Wednesday 6 June 2012

Bienvenue Hollande…Bienvenue Turkey?

Henry Norman

Could Turkish membership of the EU now be on the horizon given the arrival of Hollande? Mustafa, Ozer/AFP/Getty Images.
Following the election of Francǫis Hollande to the French presidency, Europe will not only see a change to its growth strategy but possibly a fundamental addition to its current membership. Turkey, Europe's would be gateway to the Middle East, can now rest assured of a possible return to talks amongst the power brokers of the EU. If we momentarily cast aside the Armenian question when it comes to Franco-Turkish relations and instead focus upon the pressing issues of the day, it is clear that Hollande believes the issue of Turkey’s membership deserves serious consideration. This in contrast to Sarkozy's point blanked refusal to debate the issue.

Indeed, it is not the case that Turkey's membership rests solely in the hands of the French; Germany too has some way to move on the issue. Angela Merkel, although an opponent of Turkish membership, appointed Guido Westerwelle as foreign minister and who publicly stated that there is a need to 'overcome this frozen situation.' A far cry from just sweeping the issue under the carpet.

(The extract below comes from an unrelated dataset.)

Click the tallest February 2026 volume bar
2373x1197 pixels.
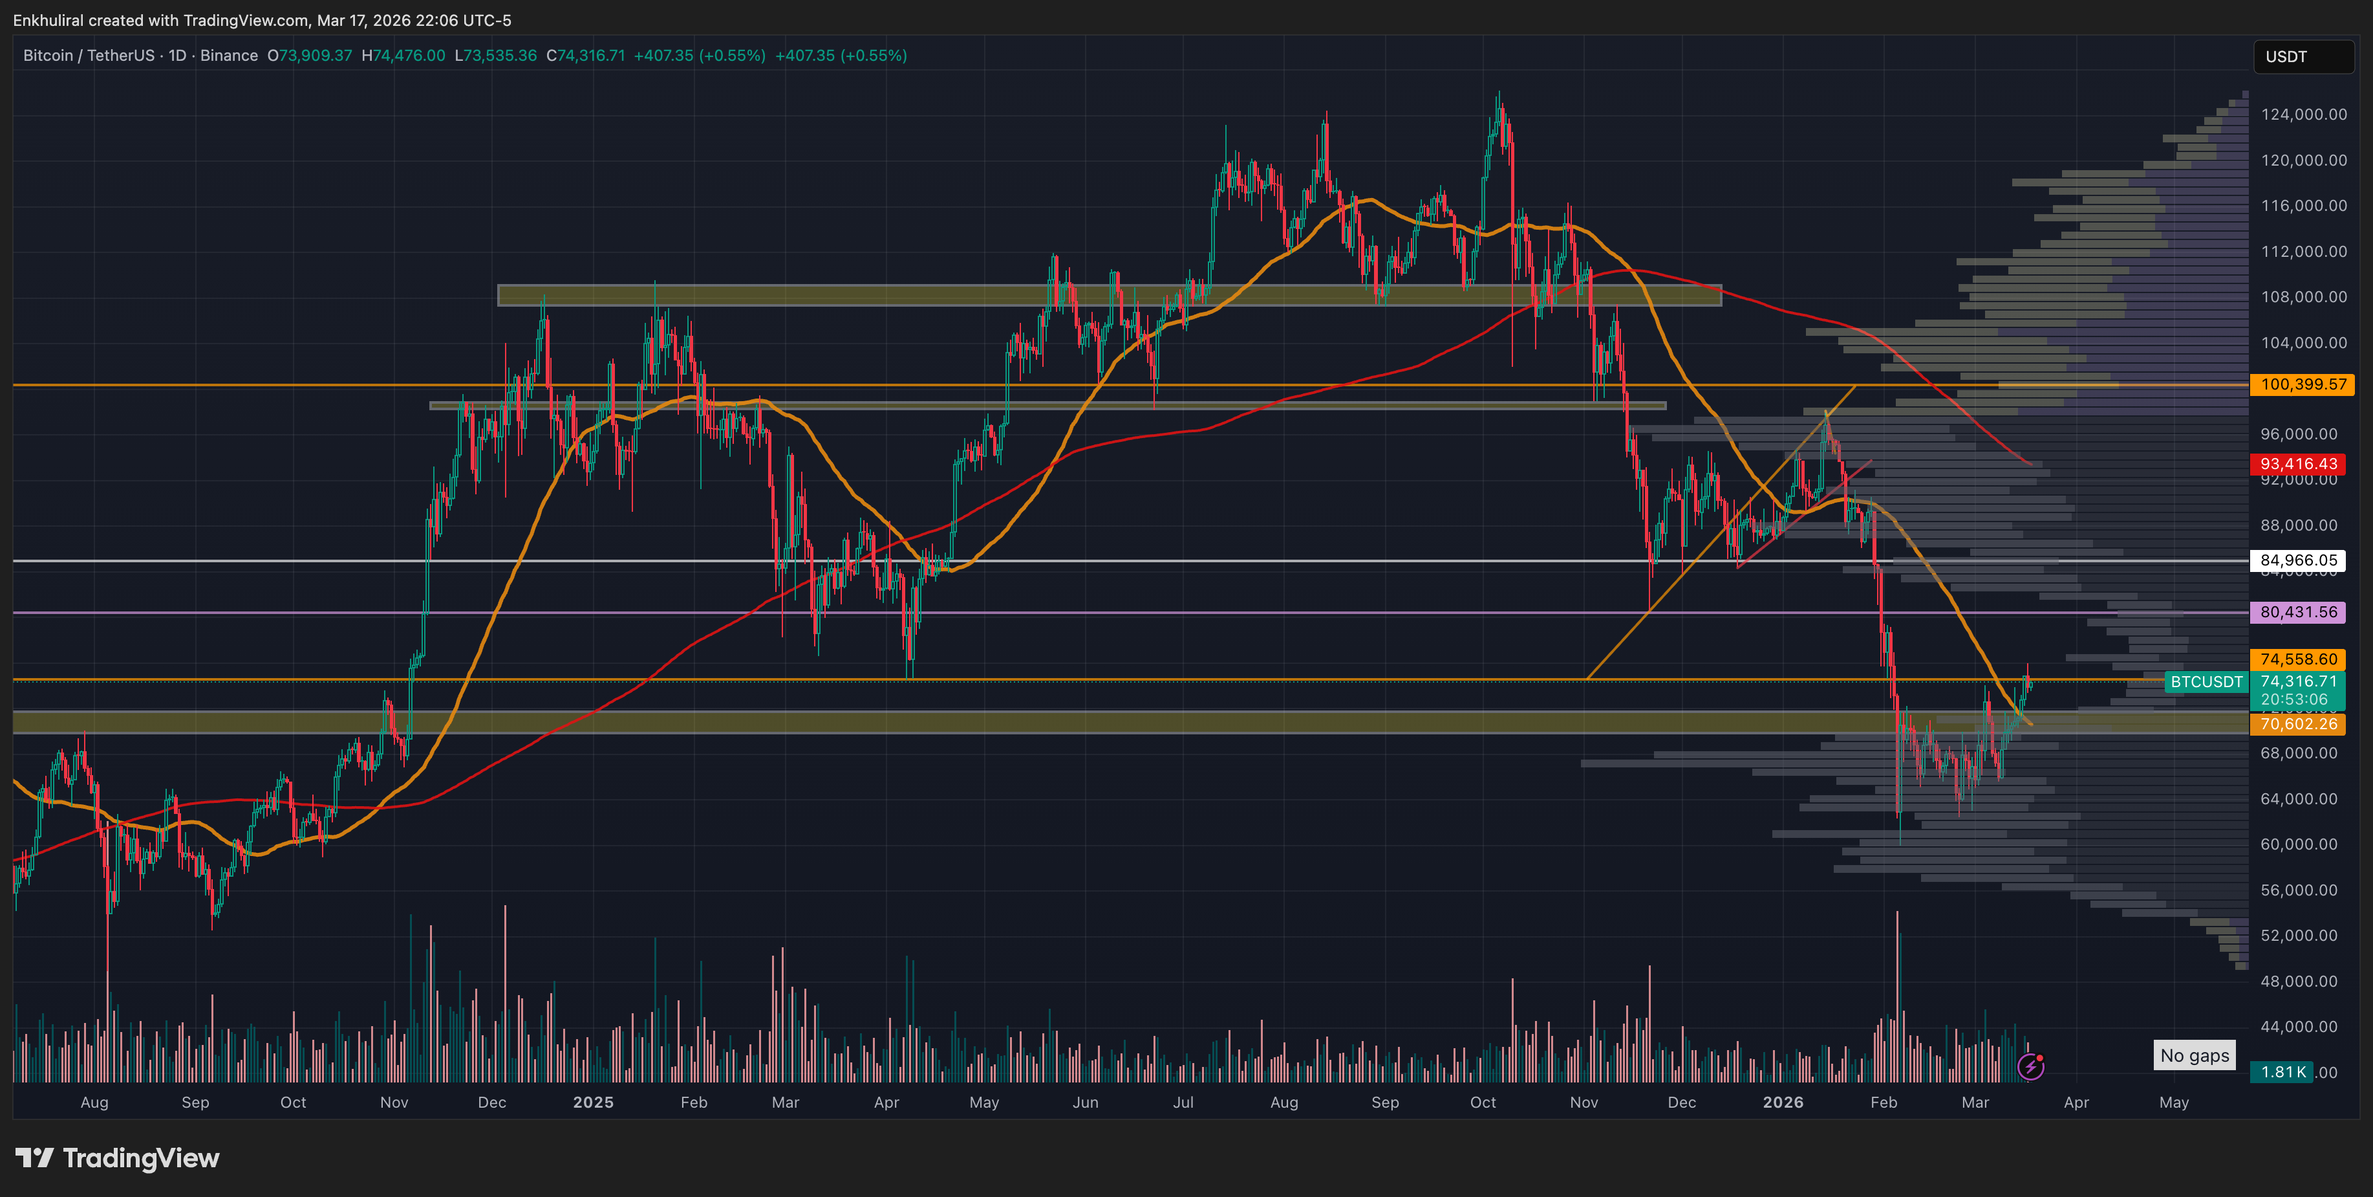coord(1898,995)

Of course, we are currently witnessing incredibly volatile times in the EU. One could be forgiven for thinking that the last thing European leaders want to consider now is expansion of the union. Flippantly one could argue that Europe can not even manage its already existing members! Indeed, it would be erroneous to assert that Turkey's path to European membership would be an entirely smooth affair. Martin Schulz, President of the European Parliament, commented that Turkey's EU membership would 'take a very long time and would be a difficult one.' 

We are not just talking about the need to overcome Turkey’s obvious human rights violations or its failure to recognise Cyprian sovereignty. These are issues that stand a better chance of being overcome by demonstrating to Turkey that their membership is indeed possible. As is with the case with Serbia, let the normative power of Europe just do its work. Europe however, is suffering a disenfranchisement amongst its peoples; a road ahead that no one is sure where it will exactly take them. One can foresee how Turkey's 99.8 per cent Muslim population will cause problems, not to mention that it does not exclusively lie on the European continent. 

Although nothing to do with Turkey, one need only look to the recent murmurings that the UK Labour party will promise a referendum on EU membership at the 2015 general election to see the uncertainty of the union. Party politics it may just be, but astonishing it remains that the Labour party, of all parties, would even consider such a move. Europe as fodder for the political parties of Britain may result in short-term gains but such moves lack the foresight of a possible lucrative future for the EU and Britain- especially if Turkey is allowed to join the mix. 

Admittedly David Cameron has publicly endorsed Turkey's candidature realising the benefits of Turkey's membership. Whilst it will result in marginal economic gains for the EU, in terms of regional security, Europe stands to gain most. Turkey's location next to Iran would allow the union geographically strategic borders. One could argue that this is exactly what Europe currently needs. In other words, the EU would come to really be depended upon. No longer would Herman Van Rompuy and Cathy Ashton just look like mere token symbols of a demi-power at the bargaining tables. 

I would hasten to add that it is all too easy to get carried away with the optimism created by the Hollande campaign; Turkey is not exactly at the top of the agenda. But as Egemen Bağış, the Turkish minister for EU affairs, astutely commented, ’Turkey is changing, the EU is changing and the new Europe cannot be without Turkey.' Whilst the latter part of that statement can be fiercely debated, no one can or should doubt that Turkey and the EU are both in states of metamorphosis. The Turkish economy may currently be experiencing a slow down (in part due to the faltering EU being its largest export market) but this should not prevent any movement on the issue. It is important to remember that Turkey’s membership should be seen as a long-term not short-term solution to the unions’ ills. 

This is exactly what British policy makers, present and future, should keep in mind. Hollande has realised that when it comes to the EU economy, growth is just as important, as are the current processes of budgetary consolidation. Moreover, our cousins on the continent are beginning to realise the potential that can result from Turkish membership. Whilst it is the case that the major UK political parties remain in favour of Turkish candidature, their current pandering to anti-European rhetoric risks overlooking the 'new' Europe that may result after the current calamity passes over. Surely it cannot be the case that Britain's future lies outside of a union strategically strengthened by the presence of Turkey and a union whose role can only gain in significance in the years to come. It is like leaving a bad party early, only to find out that it got a whole lot better later.